Records from a collection:
────────────────────────────────────────

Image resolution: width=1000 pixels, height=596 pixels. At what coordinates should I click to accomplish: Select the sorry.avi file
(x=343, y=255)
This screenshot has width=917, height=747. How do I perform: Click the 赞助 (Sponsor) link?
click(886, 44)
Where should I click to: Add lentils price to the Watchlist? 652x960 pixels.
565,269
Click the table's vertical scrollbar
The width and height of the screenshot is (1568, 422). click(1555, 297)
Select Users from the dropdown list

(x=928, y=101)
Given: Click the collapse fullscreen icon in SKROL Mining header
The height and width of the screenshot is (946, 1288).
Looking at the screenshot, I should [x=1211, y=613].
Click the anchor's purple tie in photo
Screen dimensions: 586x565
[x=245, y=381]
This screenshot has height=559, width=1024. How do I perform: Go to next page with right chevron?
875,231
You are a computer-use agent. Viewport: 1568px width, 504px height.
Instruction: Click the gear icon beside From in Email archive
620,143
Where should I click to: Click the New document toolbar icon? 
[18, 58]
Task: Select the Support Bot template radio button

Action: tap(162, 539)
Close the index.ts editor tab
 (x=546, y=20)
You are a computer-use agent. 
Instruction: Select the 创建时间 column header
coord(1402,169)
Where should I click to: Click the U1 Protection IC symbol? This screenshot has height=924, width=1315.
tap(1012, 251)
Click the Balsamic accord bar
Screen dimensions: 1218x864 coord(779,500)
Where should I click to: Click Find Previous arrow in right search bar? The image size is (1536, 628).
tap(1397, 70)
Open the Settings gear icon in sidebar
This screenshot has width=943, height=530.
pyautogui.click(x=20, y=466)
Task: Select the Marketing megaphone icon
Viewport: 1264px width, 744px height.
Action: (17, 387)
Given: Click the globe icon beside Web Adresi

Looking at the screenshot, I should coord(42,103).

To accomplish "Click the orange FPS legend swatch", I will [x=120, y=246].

────────────────────────────────────────

TASK OBJECTIVE: Check each line of the records above for the string "computer", and report every line that has it.

OUTPUT FOR THIS TASK:
You are a computer-use agent. Viewport: 1568px width, 504px height.
You are a computer-use agent. 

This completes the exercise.